Holly Fisher

Holly Fisher has been active since the mid-1960s as an independent filmmaker, printmaker, teacher, and film editor. She was the editor of Christine Choy and Renee Tajima-Pena's feature documentary Who Killed Vincent Chin? -- nominated for an Oscar in 1989, and added to the National Film Registry of the Library of Congress in 2021.

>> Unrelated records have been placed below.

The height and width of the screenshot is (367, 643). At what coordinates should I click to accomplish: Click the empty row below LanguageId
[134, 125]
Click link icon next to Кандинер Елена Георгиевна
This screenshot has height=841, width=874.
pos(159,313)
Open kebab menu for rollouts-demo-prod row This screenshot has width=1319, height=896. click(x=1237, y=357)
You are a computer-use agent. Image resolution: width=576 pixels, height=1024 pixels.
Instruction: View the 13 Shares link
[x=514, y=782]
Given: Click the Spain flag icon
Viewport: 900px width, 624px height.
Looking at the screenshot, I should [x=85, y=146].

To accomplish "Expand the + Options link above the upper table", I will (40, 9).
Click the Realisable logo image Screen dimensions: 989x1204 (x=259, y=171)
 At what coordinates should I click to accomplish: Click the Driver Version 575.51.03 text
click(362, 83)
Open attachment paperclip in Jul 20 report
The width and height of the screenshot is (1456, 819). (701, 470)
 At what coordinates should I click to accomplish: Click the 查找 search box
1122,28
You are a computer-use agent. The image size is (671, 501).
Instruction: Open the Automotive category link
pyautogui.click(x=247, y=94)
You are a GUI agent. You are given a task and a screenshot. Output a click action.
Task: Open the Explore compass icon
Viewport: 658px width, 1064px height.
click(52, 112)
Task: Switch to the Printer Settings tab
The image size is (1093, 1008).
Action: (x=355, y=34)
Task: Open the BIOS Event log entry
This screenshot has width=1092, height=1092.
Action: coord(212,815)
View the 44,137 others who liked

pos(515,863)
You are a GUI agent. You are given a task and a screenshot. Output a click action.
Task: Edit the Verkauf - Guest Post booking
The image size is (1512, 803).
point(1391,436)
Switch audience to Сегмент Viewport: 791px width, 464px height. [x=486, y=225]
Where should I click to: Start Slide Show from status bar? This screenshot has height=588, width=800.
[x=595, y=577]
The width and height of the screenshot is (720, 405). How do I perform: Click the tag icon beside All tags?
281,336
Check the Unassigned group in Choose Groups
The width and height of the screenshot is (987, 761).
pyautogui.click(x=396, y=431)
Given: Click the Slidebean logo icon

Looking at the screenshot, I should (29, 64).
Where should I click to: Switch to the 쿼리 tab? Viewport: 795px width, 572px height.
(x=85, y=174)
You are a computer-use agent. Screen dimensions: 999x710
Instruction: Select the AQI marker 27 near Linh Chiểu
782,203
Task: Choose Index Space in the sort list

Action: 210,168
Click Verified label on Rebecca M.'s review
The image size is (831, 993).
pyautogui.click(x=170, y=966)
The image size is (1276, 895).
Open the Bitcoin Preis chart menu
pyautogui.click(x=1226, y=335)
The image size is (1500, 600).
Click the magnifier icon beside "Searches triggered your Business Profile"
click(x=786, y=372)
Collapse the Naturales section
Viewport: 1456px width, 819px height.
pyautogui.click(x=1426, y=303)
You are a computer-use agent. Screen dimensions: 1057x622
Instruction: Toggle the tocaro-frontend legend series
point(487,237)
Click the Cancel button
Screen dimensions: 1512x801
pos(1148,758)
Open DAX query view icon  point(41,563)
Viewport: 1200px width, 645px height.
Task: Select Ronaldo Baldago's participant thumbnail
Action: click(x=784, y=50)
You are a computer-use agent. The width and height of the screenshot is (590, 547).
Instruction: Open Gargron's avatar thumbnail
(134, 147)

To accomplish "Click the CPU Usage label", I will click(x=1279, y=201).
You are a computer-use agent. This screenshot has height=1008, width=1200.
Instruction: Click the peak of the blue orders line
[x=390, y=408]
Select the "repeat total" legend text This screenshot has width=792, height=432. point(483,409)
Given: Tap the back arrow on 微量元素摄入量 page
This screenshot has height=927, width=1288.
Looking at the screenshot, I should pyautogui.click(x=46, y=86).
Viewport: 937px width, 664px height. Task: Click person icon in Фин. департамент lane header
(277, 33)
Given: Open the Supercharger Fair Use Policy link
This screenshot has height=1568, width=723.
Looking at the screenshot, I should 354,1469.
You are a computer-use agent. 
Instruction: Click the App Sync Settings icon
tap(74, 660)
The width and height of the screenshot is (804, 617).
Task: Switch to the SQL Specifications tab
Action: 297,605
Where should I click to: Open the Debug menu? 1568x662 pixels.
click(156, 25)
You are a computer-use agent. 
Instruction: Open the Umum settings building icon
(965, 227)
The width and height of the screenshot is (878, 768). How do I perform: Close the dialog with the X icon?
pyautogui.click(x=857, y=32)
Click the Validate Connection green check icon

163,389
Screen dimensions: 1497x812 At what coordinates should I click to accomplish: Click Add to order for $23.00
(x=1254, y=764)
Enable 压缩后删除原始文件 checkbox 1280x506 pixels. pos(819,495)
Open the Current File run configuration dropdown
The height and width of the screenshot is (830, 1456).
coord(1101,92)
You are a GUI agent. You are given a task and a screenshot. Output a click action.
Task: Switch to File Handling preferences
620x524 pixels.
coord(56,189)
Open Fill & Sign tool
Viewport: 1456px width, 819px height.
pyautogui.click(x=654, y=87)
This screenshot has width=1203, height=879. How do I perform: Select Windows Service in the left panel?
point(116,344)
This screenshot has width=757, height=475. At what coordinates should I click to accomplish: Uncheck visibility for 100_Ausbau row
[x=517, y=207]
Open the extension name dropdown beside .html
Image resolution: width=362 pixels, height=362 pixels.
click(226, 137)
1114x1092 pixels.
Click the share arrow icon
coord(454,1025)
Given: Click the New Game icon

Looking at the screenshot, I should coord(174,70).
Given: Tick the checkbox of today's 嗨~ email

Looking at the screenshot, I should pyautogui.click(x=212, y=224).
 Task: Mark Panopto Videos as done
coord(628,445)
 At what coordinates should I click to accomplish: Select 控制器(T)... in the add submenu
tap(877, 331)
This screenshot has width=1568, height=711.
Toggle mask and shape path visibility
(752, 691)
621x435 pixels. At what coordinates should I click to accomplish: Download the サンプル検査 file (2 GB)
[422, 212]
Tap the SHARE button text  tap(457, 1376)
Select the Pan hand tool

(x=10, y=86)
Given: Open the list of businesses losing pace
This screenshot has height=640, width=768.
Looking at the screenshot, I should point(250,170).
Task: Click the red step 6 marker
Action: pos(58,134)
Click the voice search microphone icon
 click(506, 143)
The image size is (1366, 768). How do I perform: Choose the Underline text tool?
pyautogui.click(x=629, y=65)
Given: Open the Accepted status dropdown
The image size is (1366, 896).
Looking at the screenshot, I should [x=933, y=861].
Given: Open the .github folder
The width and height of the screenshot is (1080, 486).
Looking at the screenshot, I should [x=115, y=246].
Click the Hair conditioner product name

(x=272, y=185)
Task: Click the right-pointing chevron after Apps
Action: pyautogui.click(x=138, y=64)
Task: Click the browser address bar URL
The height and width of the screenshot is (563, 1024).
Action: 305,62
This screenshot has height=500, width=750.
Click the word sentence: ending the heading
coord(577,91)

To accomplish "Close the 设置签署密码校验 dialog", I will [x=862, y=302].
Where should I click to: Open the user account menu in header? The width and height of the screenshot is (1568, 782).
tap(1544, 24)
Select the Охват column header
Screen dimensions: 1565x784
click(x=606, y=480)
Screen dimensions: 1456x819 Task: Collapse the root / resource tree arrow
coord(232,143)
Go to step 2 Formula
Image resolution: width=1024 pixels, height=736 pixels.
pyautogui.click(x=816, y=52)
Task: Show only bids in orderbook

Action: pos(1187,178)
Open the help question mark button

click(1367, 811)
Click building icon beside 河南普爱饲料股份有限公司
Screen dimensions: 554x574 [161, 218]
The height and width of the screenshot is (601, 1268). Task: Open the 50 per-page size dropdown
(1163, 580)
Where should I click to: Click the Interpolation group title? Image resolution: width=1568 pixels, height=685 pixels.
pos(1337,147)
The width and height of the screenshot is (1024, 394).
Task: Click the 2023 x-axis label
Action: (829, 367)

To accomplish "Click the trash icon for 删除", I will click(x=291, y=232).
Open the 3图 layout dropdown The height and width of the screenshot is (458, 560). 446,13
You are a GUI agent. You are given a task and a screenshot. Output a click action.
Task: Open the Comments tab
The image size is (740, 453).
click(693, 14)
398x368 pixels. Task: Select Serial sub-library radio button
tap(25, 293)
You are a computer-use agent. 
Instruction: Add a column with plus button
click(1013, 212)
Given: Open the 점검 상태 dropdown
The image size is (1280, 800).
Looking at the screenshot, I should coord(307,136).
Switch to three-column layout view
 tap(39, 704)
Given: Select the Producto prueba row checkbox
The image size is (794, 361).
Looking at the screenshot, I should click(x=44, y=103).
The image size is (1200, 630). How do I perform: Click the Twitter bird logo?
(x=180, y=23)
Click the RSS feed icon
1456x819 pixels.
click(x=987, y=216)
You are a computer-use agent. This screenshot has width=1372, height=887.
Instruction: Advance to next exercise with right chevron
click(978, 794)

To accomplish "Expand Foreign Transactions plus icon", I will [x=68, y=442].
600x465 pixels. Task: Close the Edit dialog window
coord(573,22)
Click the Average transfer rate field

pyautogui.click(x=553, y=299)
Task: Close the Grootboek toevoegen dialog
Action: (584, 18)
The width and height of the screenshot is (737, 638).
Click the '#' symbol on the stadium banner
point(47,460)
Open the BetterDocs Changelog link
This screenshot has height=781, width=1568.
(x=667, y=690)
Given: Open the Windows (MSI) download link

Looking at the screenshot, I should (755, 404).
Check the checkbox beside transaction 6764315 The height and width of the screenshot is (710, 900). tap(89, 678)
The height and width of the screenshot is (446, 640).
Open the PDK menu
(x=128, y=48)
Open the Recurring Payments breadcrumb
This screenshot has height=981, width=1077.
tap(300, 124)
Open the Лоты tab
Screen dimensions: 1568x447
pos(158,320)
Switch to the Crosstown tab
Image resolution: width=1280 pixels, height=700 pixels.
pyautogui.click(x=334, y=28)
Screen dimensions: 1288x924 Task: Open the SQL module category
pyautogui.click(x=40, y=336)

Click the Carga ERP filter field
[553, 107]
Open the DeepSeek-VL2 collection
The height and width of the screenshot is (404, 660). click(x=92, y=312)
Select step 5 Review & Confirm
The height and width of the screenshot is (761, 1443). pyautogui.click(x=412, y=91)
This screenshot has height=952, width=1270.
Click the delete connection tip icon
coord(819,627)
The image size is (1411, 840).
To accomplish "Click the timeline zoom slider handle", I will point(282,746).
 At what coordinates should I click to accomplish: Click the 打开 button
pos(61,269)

Fisher's experimental short works and long-form essay films -- explorations in time, memory, trauma, and perception -- have been screened in museums and film festivals worldwide including Whitney Museum Biennials; Centre Pompidou, Paris; Film Forum, Japan; and two world premieres in The Forum of the Berlinale, Germany. Selected grants include The Jerome Foundation, NYSCA, CAPS, and The American Film Institute. Her silent film Rushlight won the Grand Prize in the 1985 Black Maria Film Festival, and her feature Bullets for Breakfast received Best Experimental Film Award at the Ann Arbor Film Festival. Her solo retrospectives include The Museum of Modern Art (1995) and more recently at Anthology Film Archives (2019), each entitled The Films of Holly Fisher. Her new feature Out of the Blue, completed during COVID-19 lockdown, premiered on the weekend of the 9/11 20th anniversary at Anthology Film Archives in September 2021, together with A Question of Sunlight -- Fisher's experimental doc linking 9/11 with the Holocaust via the telling of downtown artist Jose Urbach, who was witness to both.